Thornton mentioned a school district in California that installed Wi-Fi hotspots on school buses to provide students access to the internet in transit.
Woods, an advocate for moving away from standardized tests, said he recalled teaching in 1980s when there was a chalkboard but no computers.
“Much has changed” since the days when the formula was adopted, Woods said, adding that he wants an updated formula that allows for more flexibility on spending because each district has different needs. “Right now, it’s one-size-fits-all.”
In Macon, Georgia and across the country, there is a trend of fewer white students and more black students attending public schools.
The candidates were asked if they thought the “de facto re-segregation” of public schools was a bad thing and if so, what should be done.
Woods, who is white, said he remembered desegregation in Georgia and “much has changed in the way in which we see individuals.”

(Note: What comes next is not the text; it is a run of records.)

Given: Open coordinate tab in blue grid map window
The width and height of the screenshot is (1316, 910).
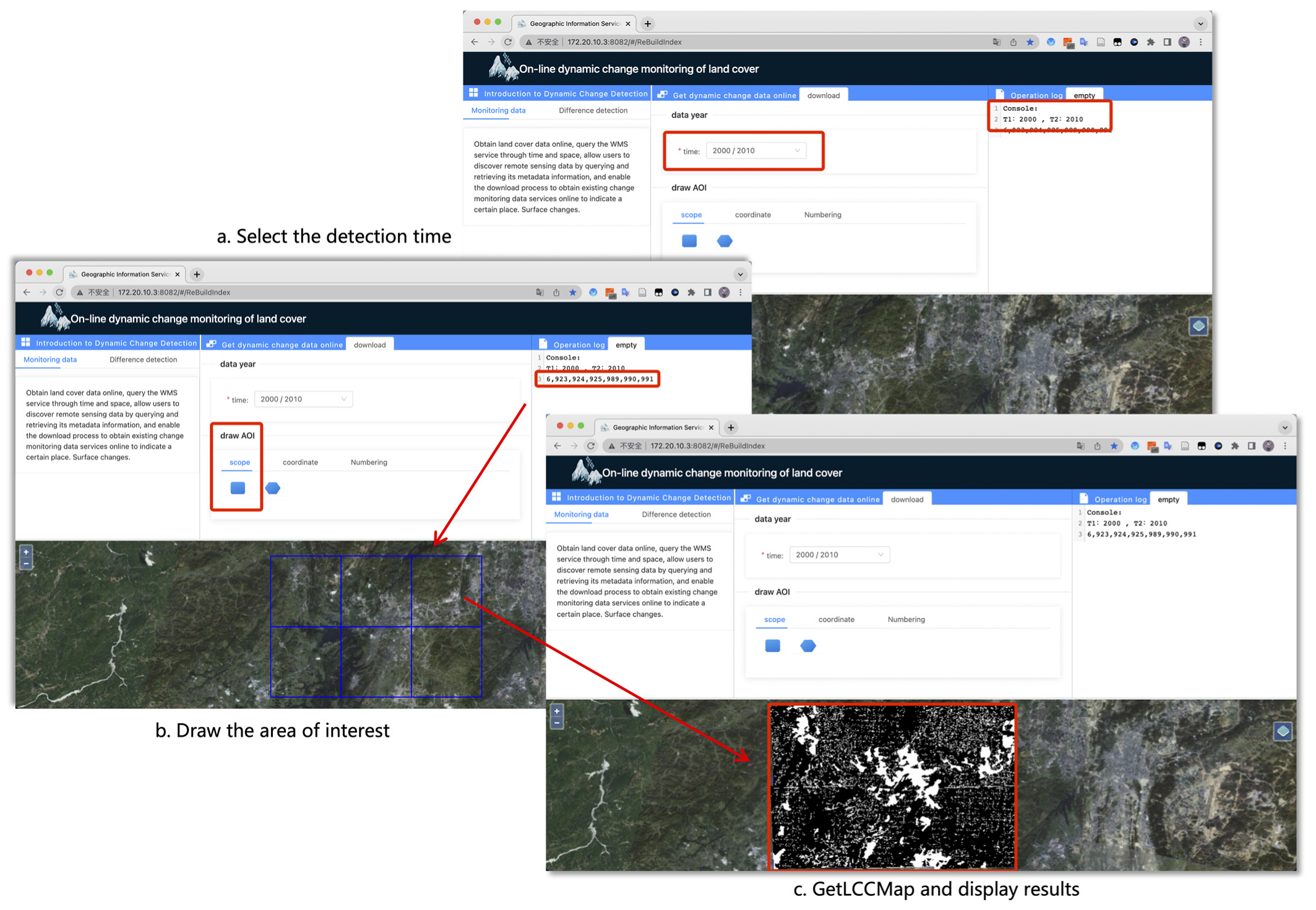Looking at the screenshot, I should (x=300, y=462).
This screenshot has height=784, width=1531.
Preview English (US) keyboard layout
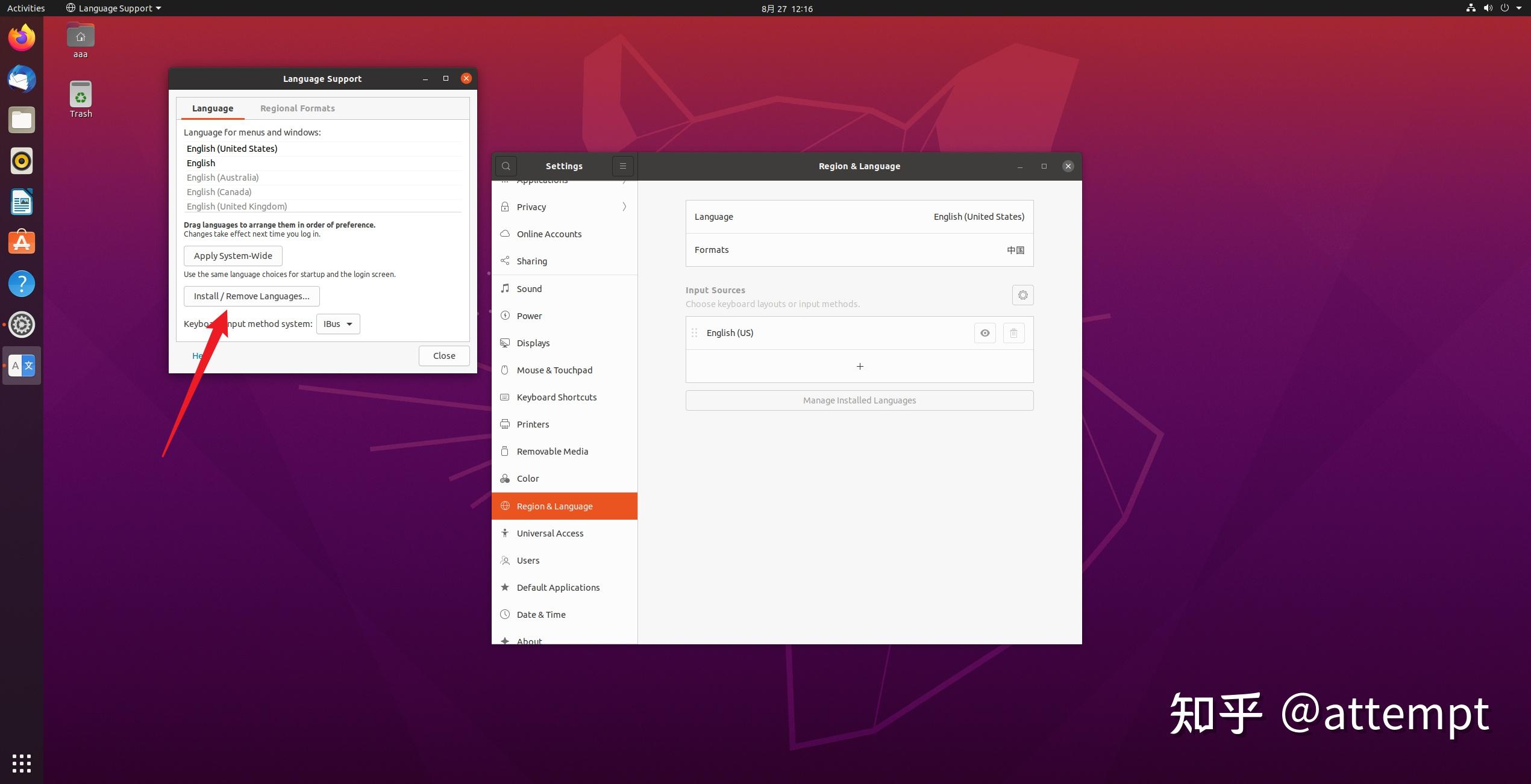point(985,333)
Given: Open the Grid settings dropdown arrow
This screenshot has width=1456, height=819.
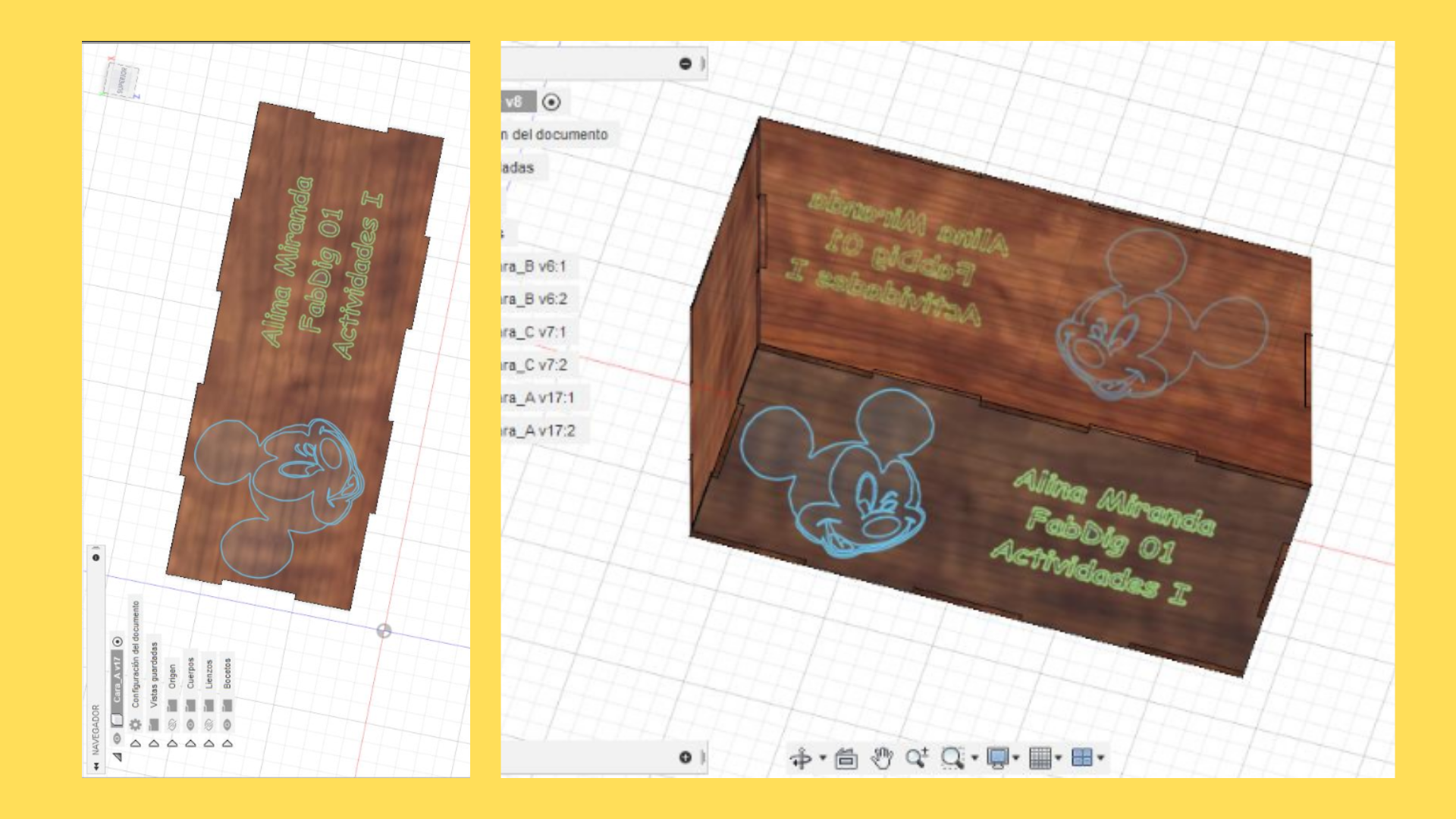Looking at the screenshot, I should [x=1058, y=758].
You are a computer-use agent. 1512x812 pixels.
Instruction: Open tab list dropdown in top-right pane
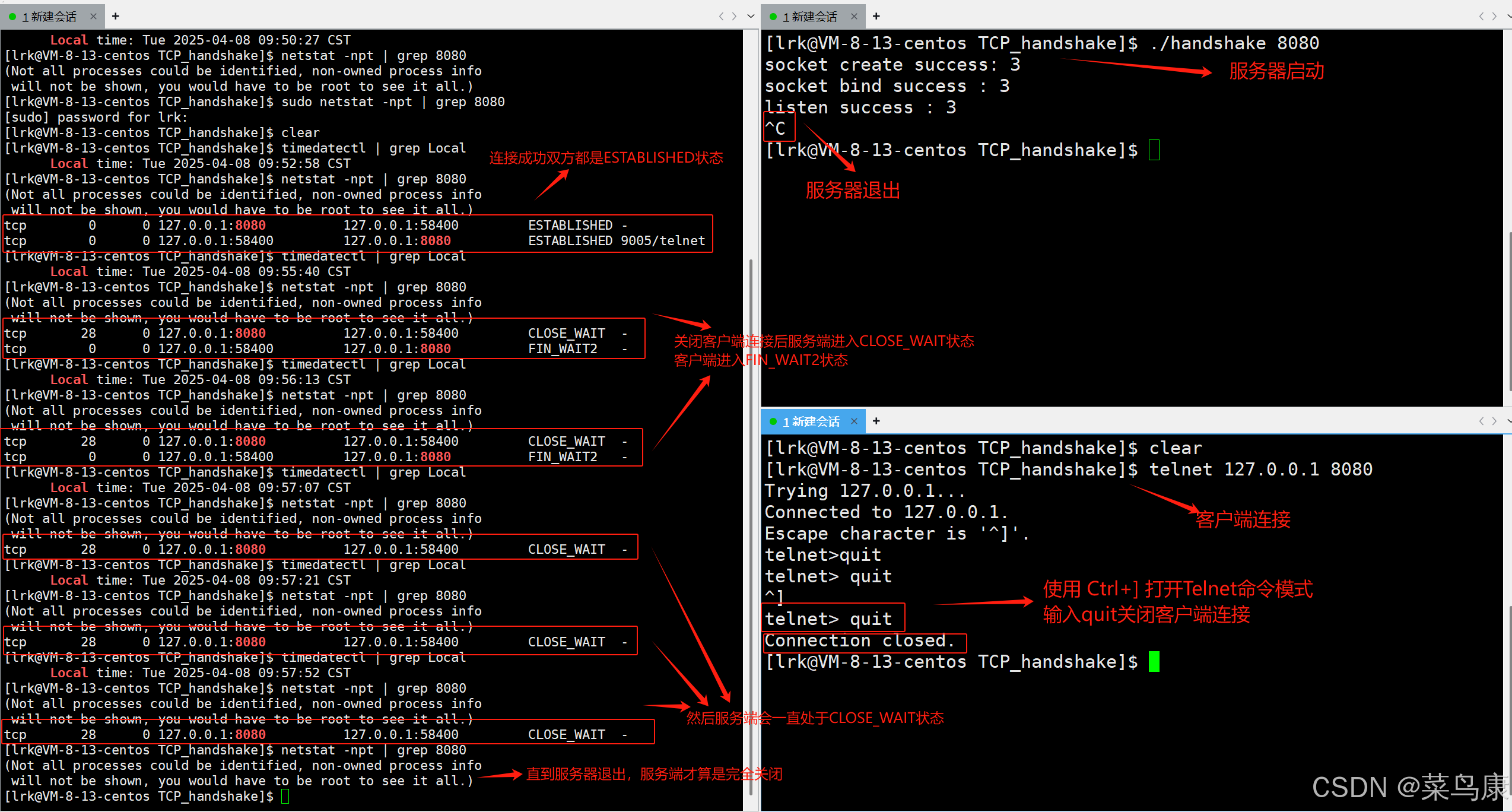(x=1509, y=16)
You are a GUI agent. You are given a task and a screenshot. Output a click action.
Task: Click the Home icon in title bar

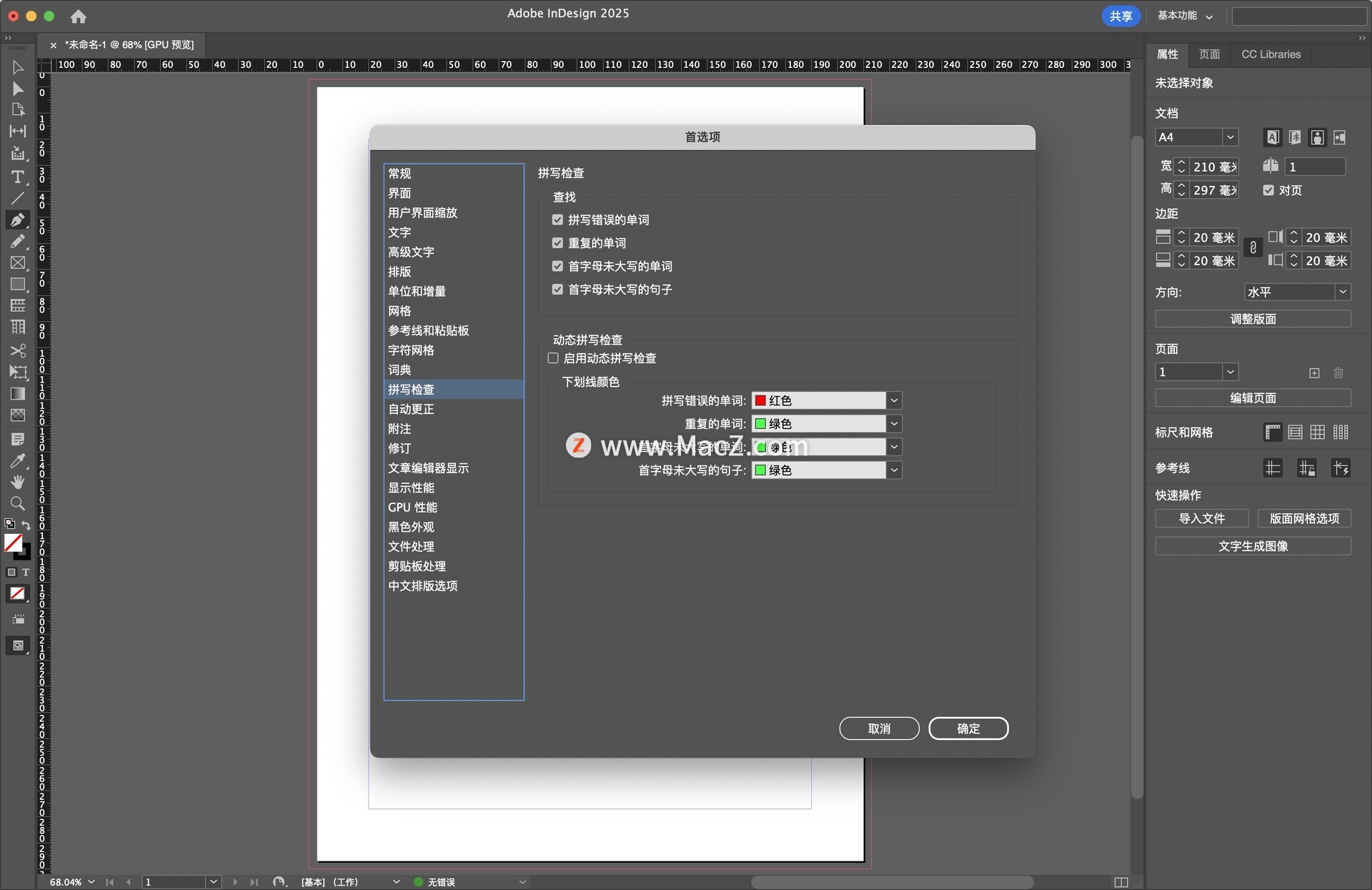click(x=79, y=16)

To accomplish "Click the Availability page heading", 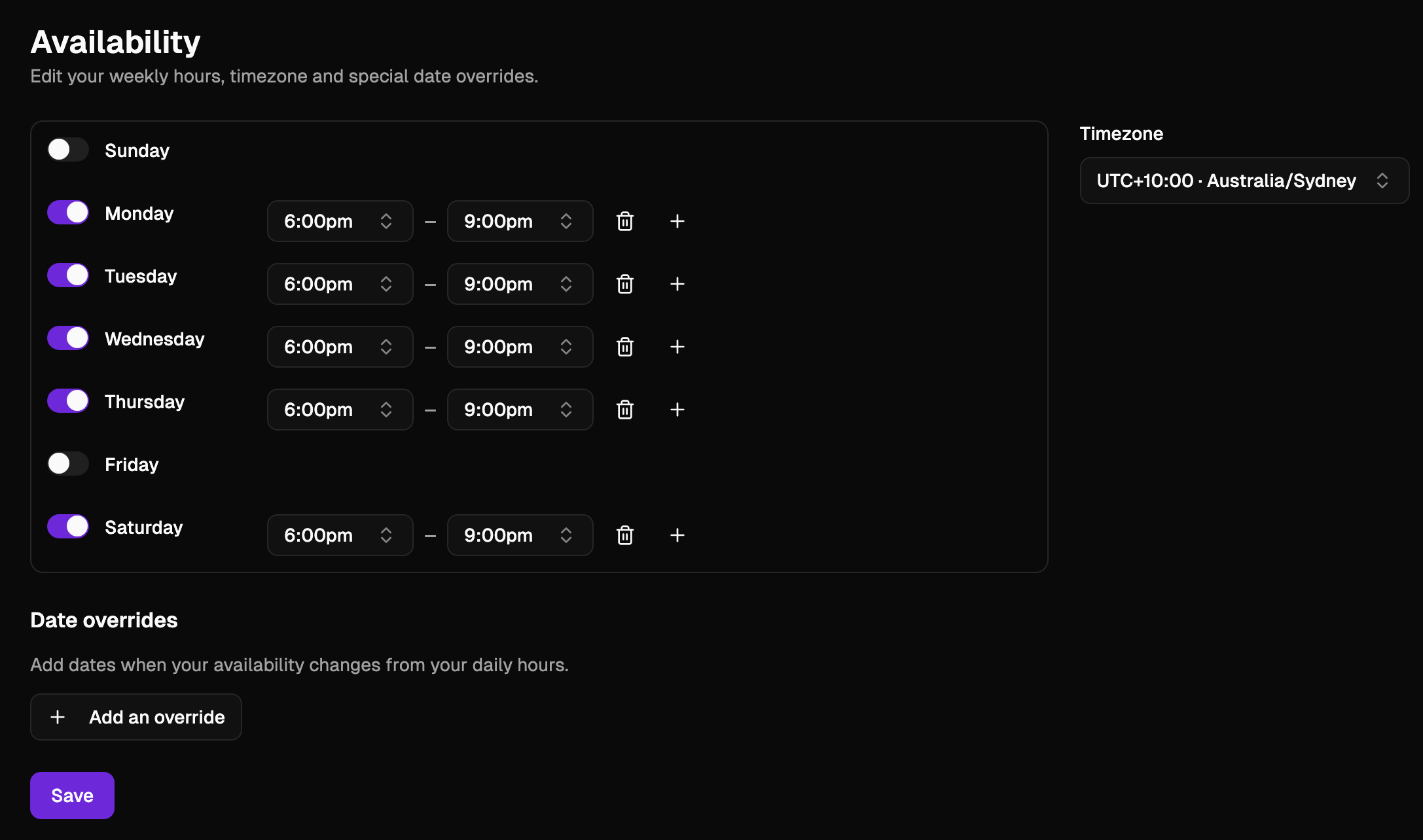I will pos(115,41).
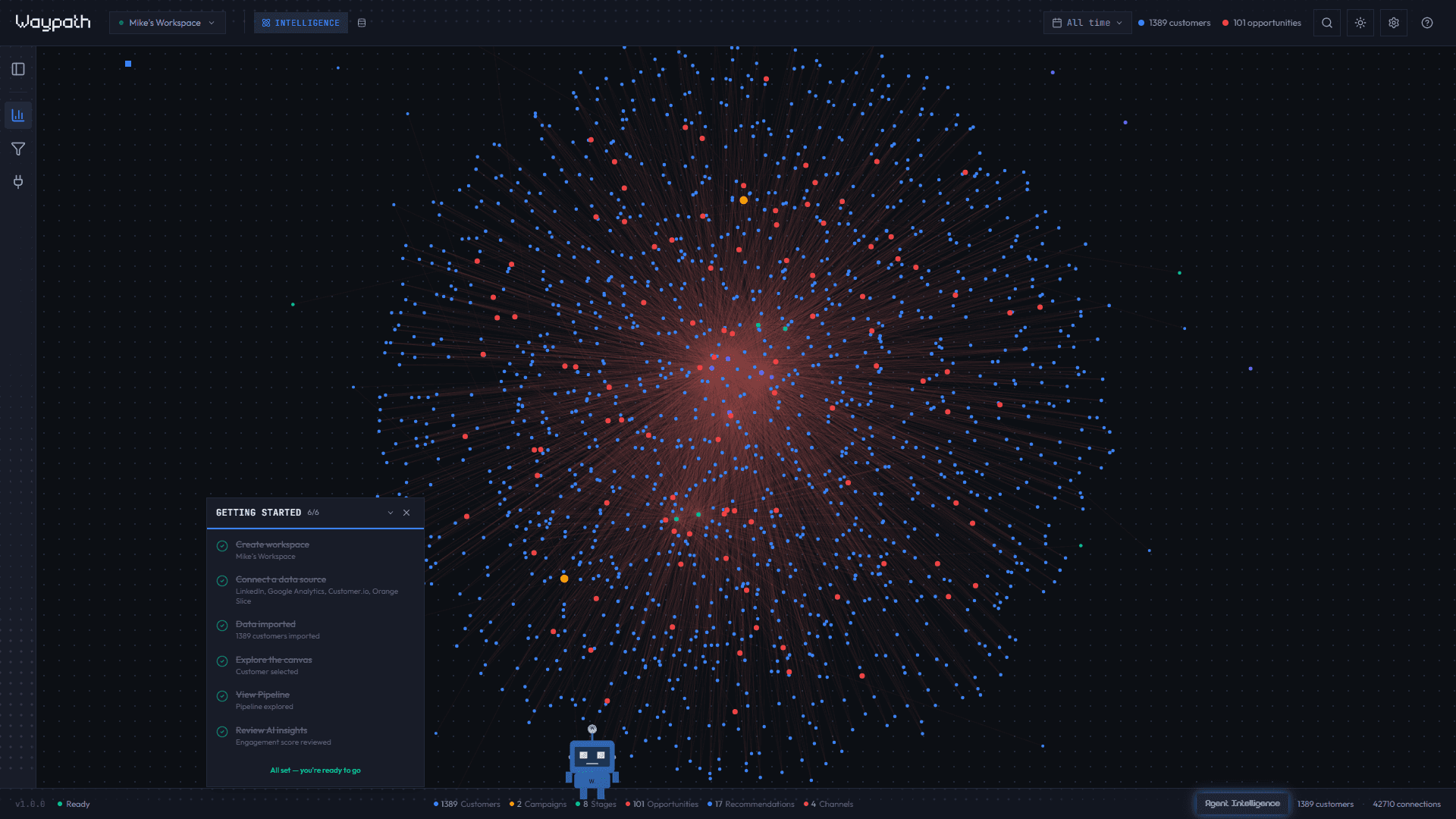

“This is a world where segregation does not do us a lot of good,” he said. “We have to raise the quality of our schools that way make sure everyone wants to attend the school that’s closest to them.”
Thornton, who is black and retired from the U.S. Army, said in combat, color did not matter, just “do they have my back?”
It should be the same way in education, he said.
Thornton, the first black male president of the National Parent Teacher Association, said he would work to try to eliminate or reduce funding for private schools.
“We have to work together, period,” Thornton said. “By 2045 most of the state of Georgia will be black and brown.”
Early voting ahead of the Nov. 6 election is underway.